Filter is a transparent or semi-transparent material made of various qualities of gelatin or glass, which is used to eliminate color tone differences in black and white films, to change the contrast while preserving details, to be used at different color temperatures in color films and to obtain some special effects in all films.

Each filter passes its own color, leaving out other colors. They are classified in two ways as filters mounted with metal mounting and filters mounted with carrier (holder).

Protective Filters: These are filters (U.V. and Skylight filters) used to protect the lens despite its own characteristics.

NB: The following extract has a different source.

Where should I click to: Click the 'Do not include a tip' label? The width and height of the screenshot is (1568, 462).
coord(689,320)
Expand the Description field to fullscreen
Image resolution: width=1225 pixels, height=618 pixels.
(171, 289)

Filters Used in Black and White: These are the filters used to lower or increase the contrast. Lowering the contrast, increasing the midtones and details; raising it means reducing midtones and details. They are filters of various colors and each has a specific feature.

Polarization Filter: It is used to eliminate reflections and minimize glare. It also gives a stop saturation.

Close Up Filter: These are the zoom filters used to create a macro lens effect, usually sold as 4 pieces.

Diffuser Filter: It is a filter that reduces the sharpness of the object to be shot and softens its lines.

Gradation Filter: It is a filter used especially in landscape shots. It is used to get the sky in different colors.

Center Spot Filter: It is a filter that is used especially for portrait shots and makes the center clear and the rest blurred.

Pastel Filter: It is a filter that increases the saturation of color tones.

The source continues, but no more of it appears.